TEXT PROVIDED.
Interesting point! Unfortunately, the model proposed in this work is sketch-specific as one of the key components, i.e., complexity, is measured by the fraction of the binary stroke pixels on the whole canvas. Such an assumption is no longer held for natural images. However, perhaps the take-home message is that imposing some explicit quality control over the generation is possible by leveraging scale adaptive classifier guidance.

Equation 4 appears to be dubious. I understand the point that the residual sketch should be synchronized with the scale indicator. However, are they on the same numerical scale and is it appropriate to directly apply mean squared error for optimization? I believe that a more rigorous discussion or proof is needed based on their definitions (Formula 2 and 3).

Thanks for the suggestion. We have now provided the scores of these two terms in Equation 4 at different time steps during optimization in Appendix C in the revised paper. It shows that the numerical scales are on the same level, which is achievable because the parameters (i.e., $\alpha$ , $\beta$ and $\gamma$ ) can adapt the scale indicator $\varsigma(x_t^{(i)})$ to be on par with the residual sketch term, i.e., ${1\over HW}\sum_{HW} x_{rs}(x_t^{(i)}, s)$ .

The contribution “three-phase sampling strategy” has been proven to be effective but it is merely a simple technique for diffusion process and the innovation may be limited.

Thanks. Yes, simple as it might be, this does align with our vision of coming up with a more explainable approach, and we hope you would agree that, the results are quite decent (i.e., it does work).

Using the fraction of stroke pixels to the whole canvas to evaluate the sketch complexity is oversimplified.

Thanks, we were also surprised at how effective this simple strategy is – this is however sketch-specific (black and white pixels), and chance is it will not generalize to natural images.

LISTED ENTRIES.

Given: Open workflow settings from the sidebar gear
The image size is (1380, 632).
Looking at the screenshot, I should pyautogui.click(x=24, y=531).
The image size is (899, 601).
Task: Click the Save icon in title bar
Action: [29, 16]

INSTRUCTIONS.
1. Reproduce the stretch of the review exchange from "Thanks. Yes, simple" through "to natural images.".
2. In the review exchange, where did the authors add the scores of the two terms in Equation 4?
3. Pick up the review exchange after its final sentence and keep it going.
The records have no connection to the review exchange.

SOLVED PROBLEMS.
1.
Thanks. Yes, simple as it might be, this does align with our vision of coming up with a more explainable approach, and we hope you would agree that, the results are quite decent (i.e., it does work).

Using the fraction of stroke pixels to the whole canvas to evaluate the sketch complexity is oversimplified.

Thanks, we were also surprised at how effective this simple strategy is – this is however sketch-specific (black and white pixels), and chance is it will not generalize to natural images.

2. In Appendix C of the revised paper.

3.
The authors mentioned that vector-base approaches are inherently limited when tackling intricate and complex sketches. I would like to understand why pixel-based methods have an advantage over vector-based methods? I hope the authors can provide some intuitive explanations.

Of course! Intuitively, we seek to sidestep the cost-expensive process of rasterization, i.e., neural line rendering [A], which is a common practice for existing works on vector-based sketch generation [A, B]. Rasterization is often required since the classifier is trained on pixel-format sketches. We will further clarify it in the revised version.

[A] "Sketch-R2CNN: an RNN-rasterization-CNN architecture for vector sketch recognition." TVCG 2020. [B] "SketchKnitter: Vectorized Sketch Generation with Diffusion Models." ICLR 2023.

In Section 2, the authors claimed that an additional property of pixel-based diffusion modeling is classifier gradient can be used as guidance. So are there any obstacles to using classifier-guidance for vector-based diffusion? It also seems feasible in principle.

Thanks. The trouble here is that the classifier is implemented by CNN, which is obtained by training on (rasterized) sketch images. Hence, the generated sketches (in vector format) will have to be converted back to rasterized images before applying the classifier-guidance, which is costly. This process can be even more expensive since it demands multiple classifier-guided sampling during our scale optimization at each time step.

In Equ 2, are the settings of the three hyperparameters obtained through experiments or are there some empirical principles?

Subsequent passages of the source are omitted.